Local variable referenced before assignment in if statement

Question

This is the code that I am working on right now:

def getWinner(userChoice, computerChoice):

    if userChoice == "rock" and computerChoice == "scissors":
       winner = userChoice
    elif userChoice == "paper" and computerChoice == "rock":
       winner = userChoice
    elif userChoice == "scissors" and computerChoice == "paper":
       winner = userChoice
    elif userChoice == "rock" and computerChoice == "paper":
       winner = computerChoice
    elif userChoice == "paper" and computerChoice == "scissors":
      winner = computerChoice
    elif userChoice == "scissors" and computerChoice == "rock":
      winner = computerchoice
    elif userChoice == computerChoice:
      winner = "It's a tie."
return(winner)

userChoice = input("Enter your choice:")
computerChoice = print(getComputerChoice())
winnerOfGame = getWinner(userChoice, computerChoice)
print(winnerOfGame)

I am trying to set up a rock, paper, scissors game, but every time I try to run this function, it returns with:

Traceback (most recent call last):
   File "C:/Python34/idk 2.py", line 45, in <module>
    winnerOfGame = getWinner(userChoice, computerChoice)
   File "C:/Python34/idk 2.py", line 41, in getWinner
    return(winner)
UnboundLocalError: local variable 'winner' referenced before assignment

I have tried assigning a global variable, but nothing seems to be working when I try to fix it. When I do other if statements like this, I do not have issues with the variable being referenced before assignment, and I am doing nothing differently.

Answer 1

You just need to declare winner at the beginning of the function. You don't need global variable here. You also need to specify what should be the result if the userChoice or computerChoice have none of the expected values. You should return an error probably.
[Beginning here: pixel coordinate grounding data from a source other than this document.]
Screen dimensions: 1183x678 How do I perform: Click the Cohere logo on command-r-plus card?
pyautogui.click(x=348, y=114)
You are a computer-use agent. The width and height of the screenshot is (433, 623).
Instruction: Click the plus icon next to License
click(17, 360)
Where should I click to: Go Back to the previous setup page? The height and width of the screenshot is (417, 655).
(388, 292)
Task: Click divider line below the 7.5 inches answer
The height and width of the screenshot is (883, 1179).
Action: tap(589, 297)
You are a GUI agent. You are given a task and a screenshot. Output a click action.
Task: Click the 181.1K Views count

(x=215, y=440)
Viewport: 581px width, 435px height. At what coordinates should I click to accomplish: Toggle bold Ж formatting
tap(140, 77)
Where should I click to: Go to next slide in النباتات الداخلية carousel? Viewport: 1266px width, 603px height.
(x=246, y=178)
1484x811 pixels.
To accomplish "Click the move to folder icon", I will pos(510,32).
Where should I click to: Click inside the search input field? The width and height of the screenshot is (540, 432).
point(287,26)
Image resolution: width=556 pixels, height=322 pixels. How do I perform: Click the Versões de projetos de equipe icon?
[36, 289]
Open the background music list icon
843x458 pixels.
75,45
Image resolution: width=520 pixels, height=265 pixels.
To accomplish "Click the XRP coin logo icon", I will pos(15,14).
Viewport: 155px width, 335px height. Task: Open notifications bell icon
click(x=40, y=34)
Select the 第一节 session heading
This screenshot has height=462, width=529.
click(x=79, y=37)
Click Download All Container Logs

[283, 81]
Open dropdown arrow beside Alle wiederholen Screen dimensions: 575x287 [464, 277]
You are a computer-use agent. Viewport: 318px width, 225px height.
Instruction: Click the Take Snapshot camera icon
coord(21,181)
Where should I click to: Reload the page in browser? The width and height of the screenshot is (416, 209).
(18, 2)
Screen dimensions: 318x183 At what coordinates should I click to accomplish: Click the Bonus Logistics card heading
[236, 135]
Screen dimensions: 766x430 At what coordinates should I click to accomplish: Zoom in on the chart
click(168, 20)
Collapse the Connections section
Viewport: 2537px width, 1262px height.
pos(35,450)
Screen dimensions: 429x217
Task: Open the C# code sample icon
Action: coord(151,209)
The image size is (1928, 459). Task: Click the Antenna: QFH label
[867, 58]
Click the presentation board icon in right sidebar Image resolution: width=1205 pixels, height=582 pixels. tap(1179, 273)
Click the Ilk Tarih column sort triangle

def getWinner(userChoice, computerChoice):
    winner = "" #***************
    if userChoice == "rock" and computerChoice == "scissors":
        winner = userChoice
    elif userChoice == "paper" and computerChoice == "rock":
        winner = userChoice
    elif userChoice == "scissors" and computerChoice == "paper":
        winner = userChoice
    elif userChoice == "rock" and computerChoice == "paper":
        winner = computerChoice
    elif userChoice == "paper" and computerChoice == "scissors":
       winner = computerChoice
    elif userChoice == "scissors" and computerChoice == "rock":
       winner = computerchoice
    elif userChoice == computerChoice:
       winner = "It's a tie."
    else:
       winner = "Wrong input! Try again" #************
    return winner

userChoice = input("Enter your choice:")
computerChoice = print(getComputerChoice())
winnerOfGame = getWinner(userChoice, computerChoice)
print(winnerOfGame)

Answer 2

The error you get occurs when either of the two arguments has a value that is different from the three expected values (could be a simple spelling mistake). In that case winner never gets defined, and so when you get to return winner, Python does not know what you are talking about :-)

So you should check for such a condition.

As we are at it, you could simplify your code a bit. I suggest using an array with the three possible values. The player that has the value that precedes the other immediately (round robin wise) wins:

def getWinner(userChoice, computerChoice):
    options = ["rock", "scissors", "paper"]
    # check that the two arguments have valid values:
    try:
        userChoiceId = options.index(userChoice);
    except ValueError:
        return "invalid choice: {}".format(userChoice)
    try:
        computerChoiceId = options.index(computerChoice)
    except ValueError:
        return "invalid choice: {}".format(computerChoice)
    # now there are only three outcomes:
    if userChoiceId == computerChoiceId:
        winner = "It's a tie."
    elif (userChoiceId + 1) % 3 == computerChoiceId: 
        winner = userChoice
    else:
        winner = computerChoice
    return winner